As much as we promise, accidents do happen. Our laptop could be infected with virus and Trojan horses, we could lose our laptops, Amazon security could be breached. In the past year alone, I know at least two incidents where our company laptops were stolen. In contrast, I have not heard ANY S3 security breach since they launched their service three years ago. It is a more dramatic contrast than you think because S3 has millions of customers and it hosts 29 billion objects, whereas, our company has much fewer employees and far fewer number of laptops. So, is our hard disk more secure than S3?

Since no one can say their system is 100% secure, we have to put in measures to guard against the rare events. Our company laptop has encryption software installed. When the laptop is lost, we are safe because no one can read the data.

 Now, if I encrypt my email attachments, including client data, and put them in my own S3 bucket that is readable/writable by me only, and hold on to the password to myself, why would I need client permission? Why is it not secure? Why is it against the company’s policy? If anything, based on the past track record, CIO should ban us from storing data on our hard drive instead.
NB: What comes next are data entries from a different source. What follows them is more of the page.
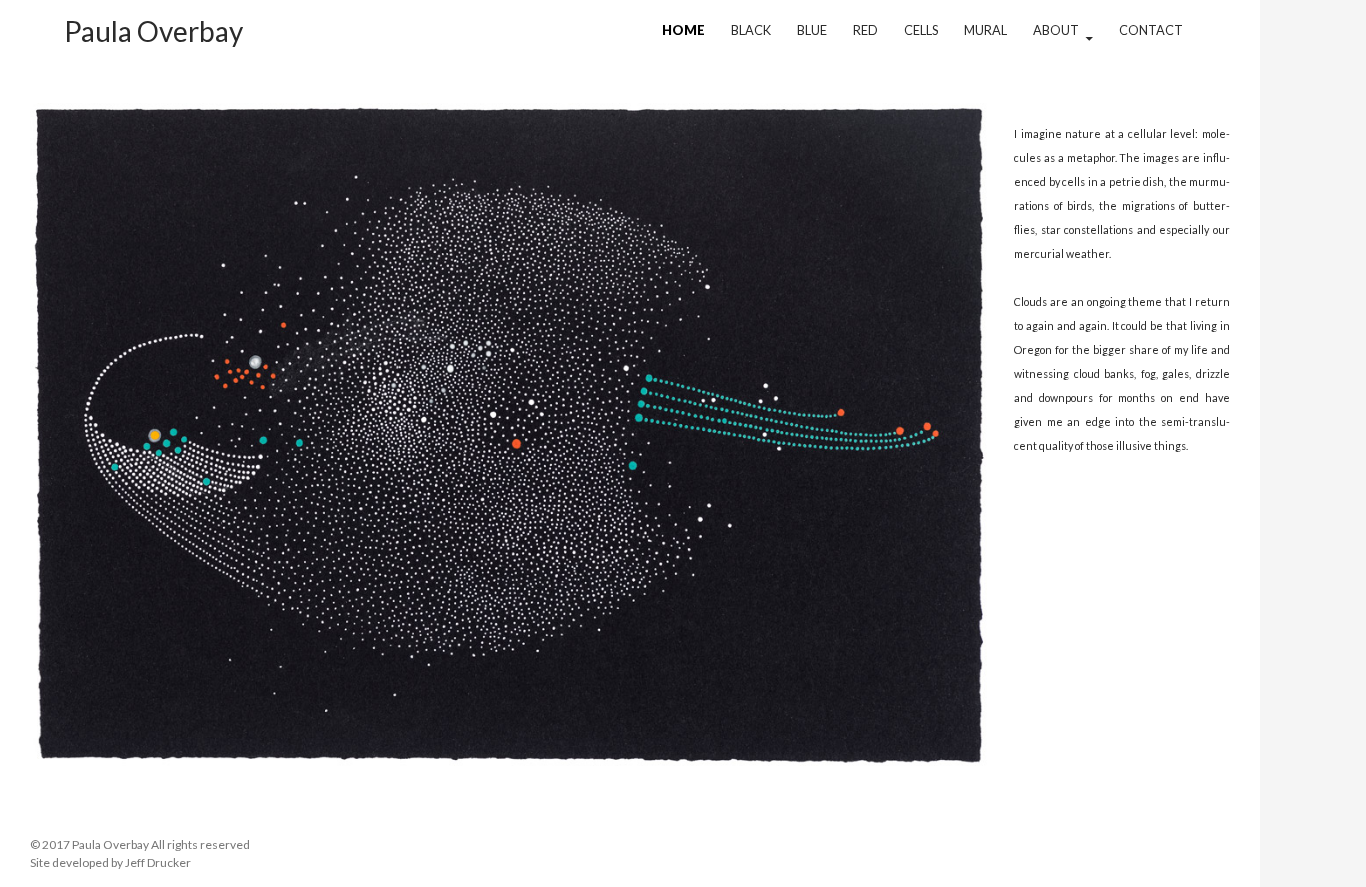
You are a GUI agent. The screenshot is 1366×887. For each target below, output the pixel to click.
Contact (1151, 30)
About (1056, 30)
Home (683, 30)
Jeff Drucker (158, 862)
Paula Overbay (153, 31)
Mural (985, 30)
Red (865, 30)
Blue (812, 30)
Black (751, 30)
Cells (921, 30)
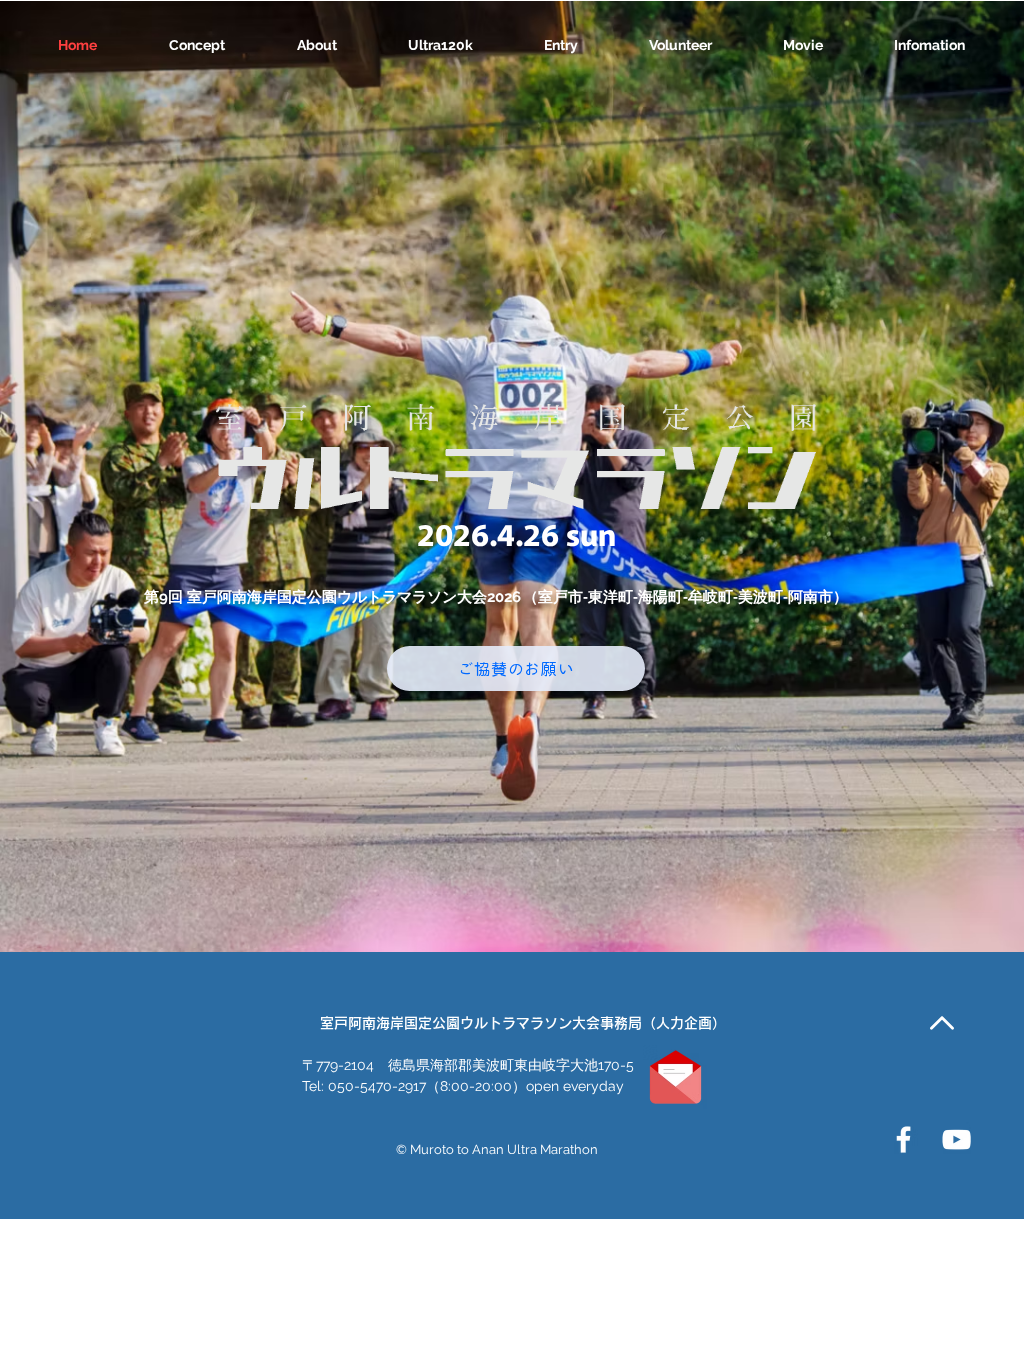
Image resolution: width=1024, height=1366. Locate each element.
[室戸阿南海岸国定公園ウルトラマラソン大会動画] (956, 1139)
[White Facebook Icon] (903, 1139)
An “unlimited” email inbox in the Cloud

Do you work for one of those stingy companies who only give you a tiny email Inbox? My CIO gives me 120MB, which runs out two month after I joined the company. Even if you have a bigger one, it will run out fast enough because everyone likes to send large attachments around.
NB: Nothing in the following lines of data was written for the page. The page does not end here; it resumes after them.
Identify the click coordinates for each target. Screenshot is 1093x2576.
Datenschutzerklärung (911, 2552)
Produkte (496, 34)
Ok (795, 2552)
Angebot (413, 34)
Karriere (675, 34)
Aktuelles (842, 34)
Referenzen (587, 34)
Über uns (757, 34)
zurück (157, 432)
If you are like me, you will spend hours each week cleaning up your Inbox, archiving your emails, and backing up all your data. Well, I am happy to report that help is finally here. There is a new Outlook Attachment Remover from a startup that can detach your attachments and embedded images and put them on the Amazon Cloud (i.e., S3). For $0.15/GB/month (the price Amazon charges), you can get rid of all the hassles and have unlimited storage.

When I first started using their software, I did a few experiments to see how well it performs. I have an archive folder which has 12000 messages and it is about 890MB in size. The size is small because I deleted most attachments before I put the emails into my archive folder. After I converted them, my archive folder shrinks to about 400MB, which is very impressive since I did not have many attachments in the folder. I guess those embedded images take quite a bit of space.
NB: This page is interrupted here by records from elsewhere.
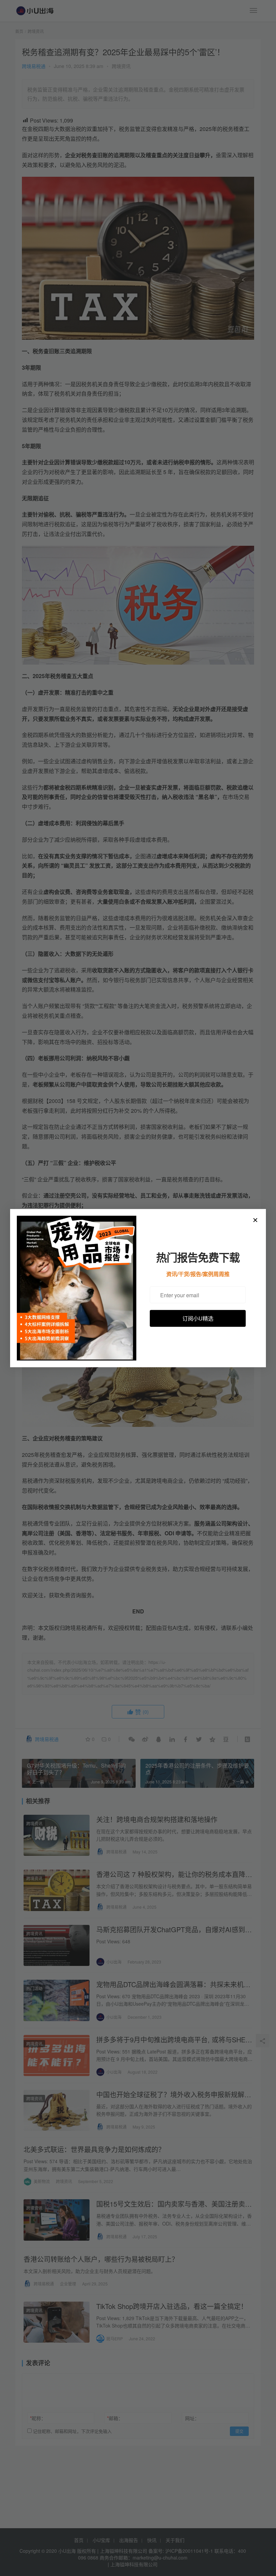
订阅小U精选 (197, 1318)
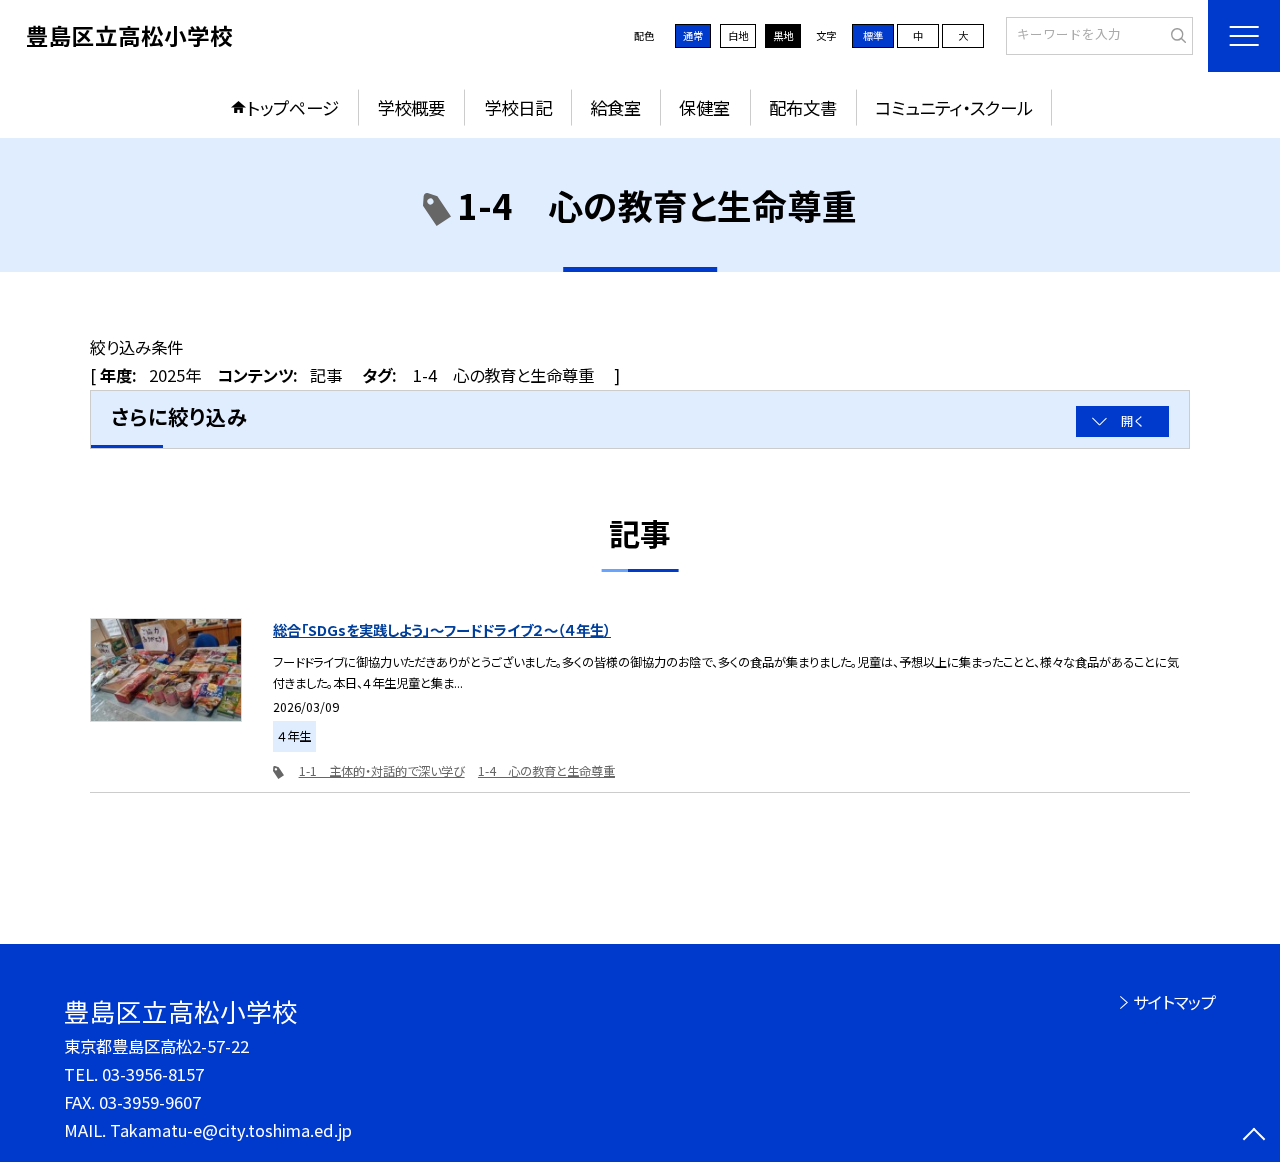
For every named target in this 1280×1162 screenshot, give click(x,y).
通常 (693, 35)
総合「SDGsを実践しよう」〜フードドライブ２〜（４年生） (442, 629)
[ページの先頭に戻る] (1254, 1136)
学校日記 (518, 107)
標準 (873, 35)
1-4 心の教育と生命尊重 (546, 771)
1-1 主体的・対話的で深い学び (382, 771)
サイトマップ (1174, 1002)
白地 (738, 35)
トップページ (293, 107)
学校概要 (411, 107)
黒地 (783, 35)
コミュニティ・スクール (954, 107)
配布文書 (803, 107)
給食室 (615, 107)
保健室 (704, 107)
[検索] (1175, 35)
Next I ran the same test on my working folder. My working folder has all important emails that I need to keep around for reference. They all have their original attachments because that is the reason I keep them in my working folder. It has 400 messages at about 200MB. After the conversion, it is at 25MB. Wow! That is a size that I can fit into the mailbox my CIO gives me.

After I converted my old mail, I just enabled the “auto-detach” option. So whenever a new mail arrives, the attachments are automatically stripped and stored in Amazon. If I want to convert it back for whatever reason, all I have to do is click the “re-attach” button.

I have been using the product for a few weeks and I am quite happy with it. I hope you find the tool useful too.